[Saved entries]
○ ○ ○ ○
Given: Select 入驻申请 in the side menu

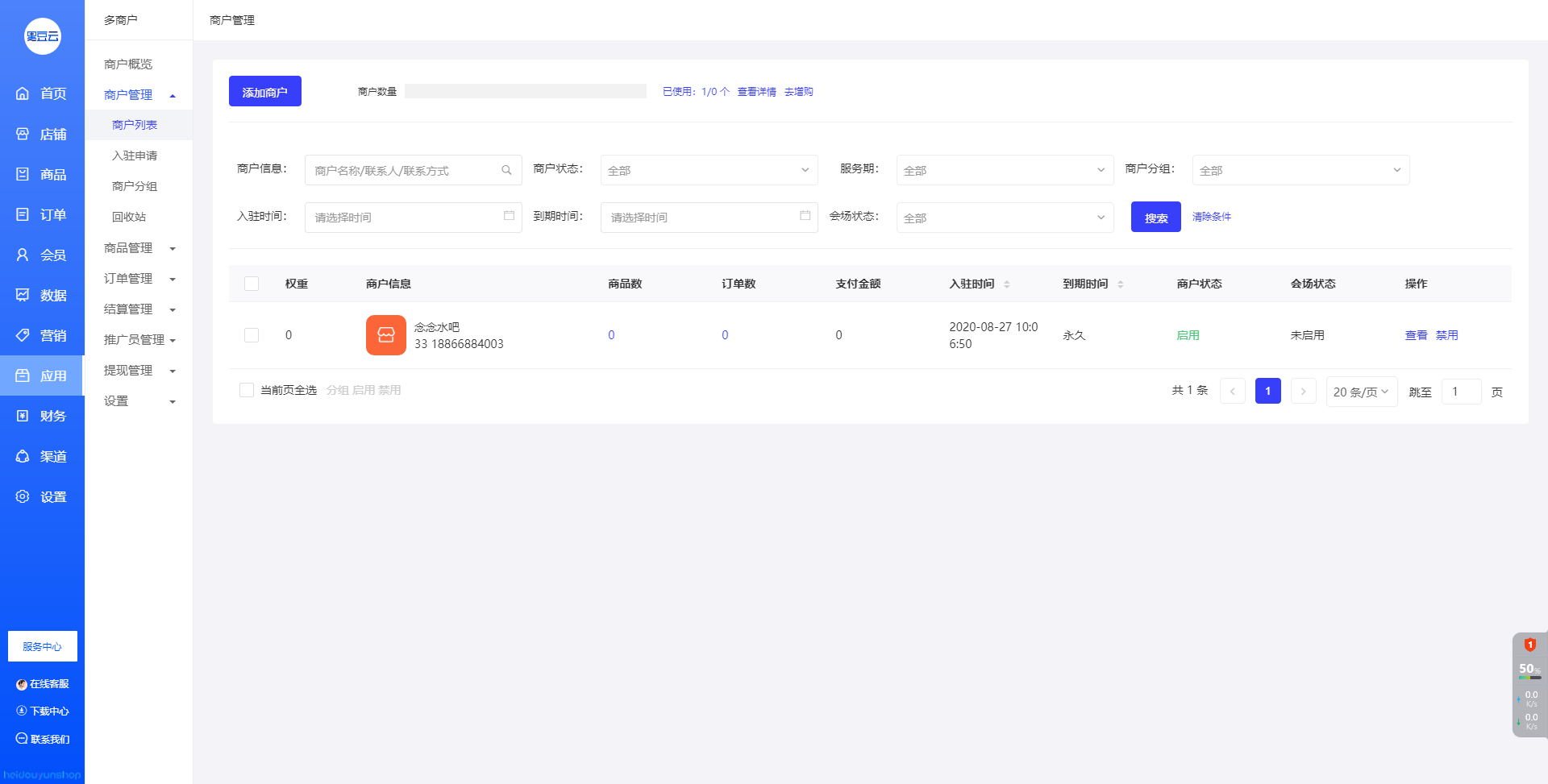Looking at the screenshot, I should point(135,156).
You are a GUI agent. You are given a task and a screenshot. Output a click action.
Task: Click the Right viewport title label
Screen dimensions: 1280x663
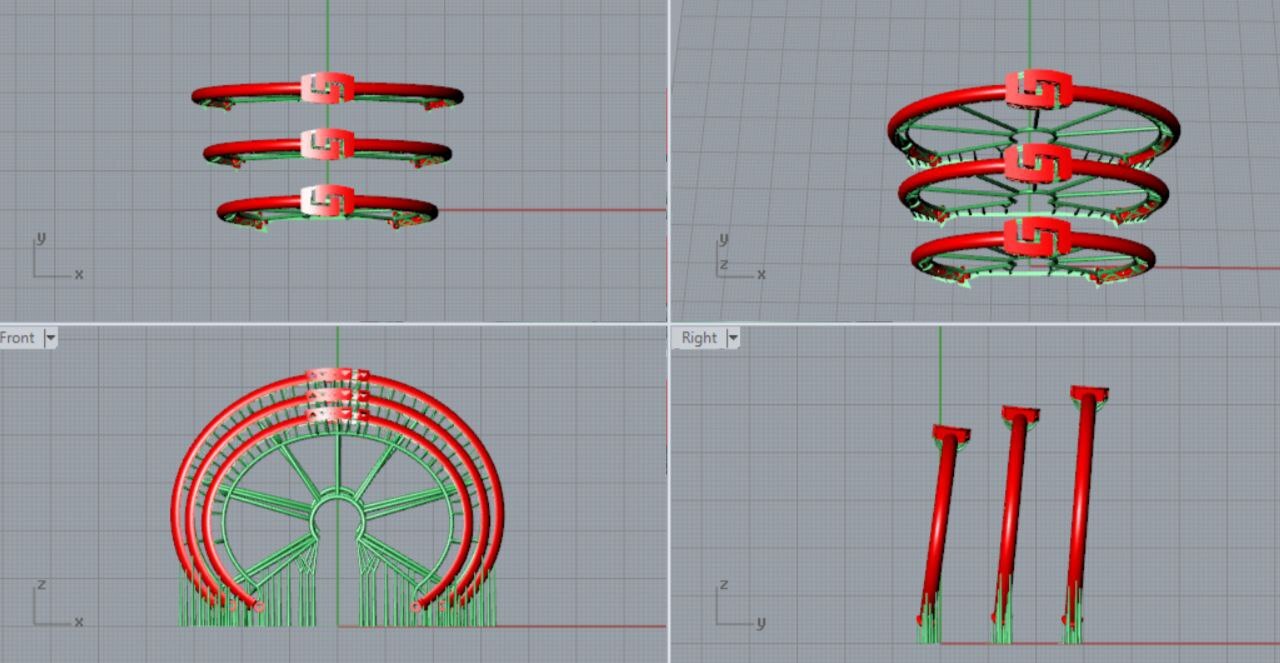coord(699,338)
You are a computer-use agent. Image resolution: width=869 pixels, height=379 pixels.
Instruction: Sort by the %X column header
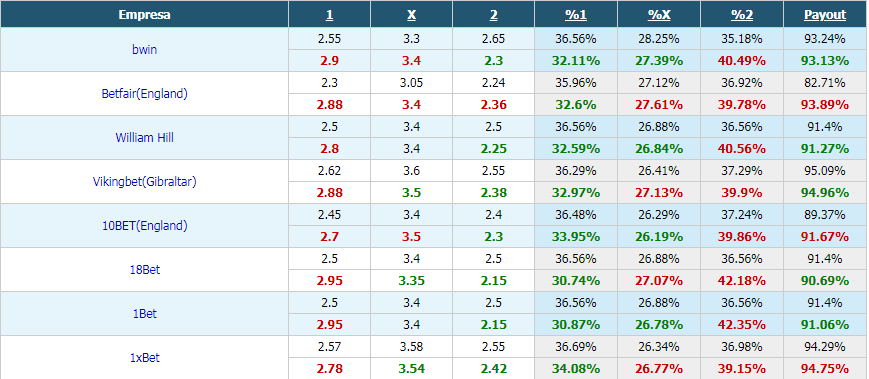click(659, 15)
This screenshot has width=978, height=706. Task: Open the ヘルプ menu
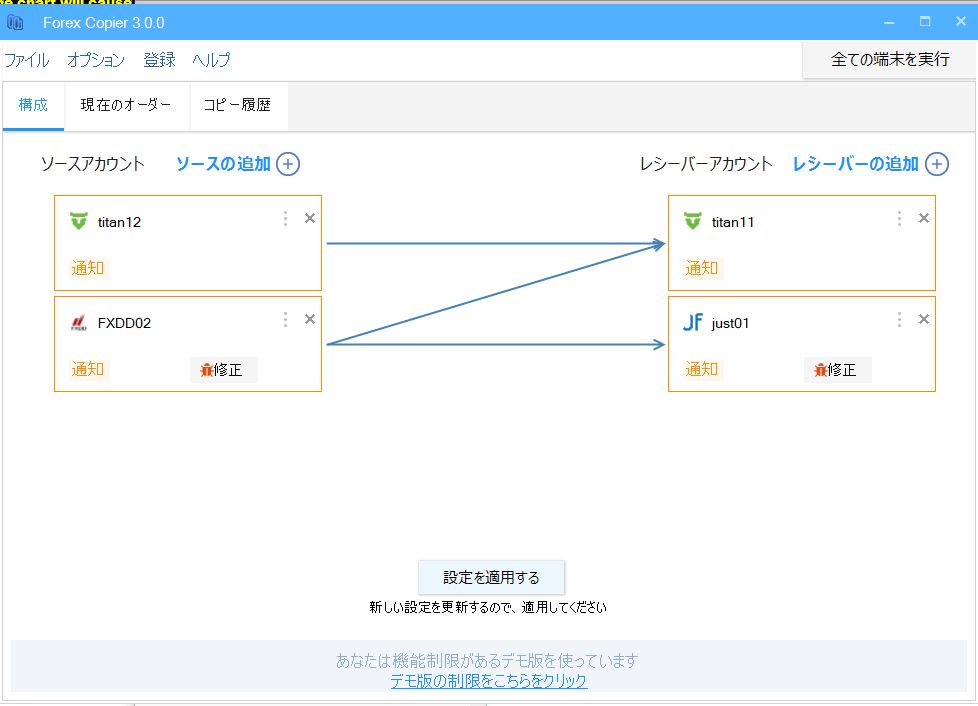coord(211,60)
○ ○ ○ ○
**What needs to be done**: Go back to the line containing "Screen dimensions: 1280x663" and output it and every line after it through the end of the records, exactly, but not the pictures.

**Response for this exercise**:
Screen dimensions: 1280x663
coord(699,338)
You are a computer-use agent. Image resolution: width=869 pixels, height=379 pixels.
Instruction: Sort by the %X column header
click(659, 15)
This screenshot has width=978, height=706. Task: Open the ヘルプ menu
coord(211,60)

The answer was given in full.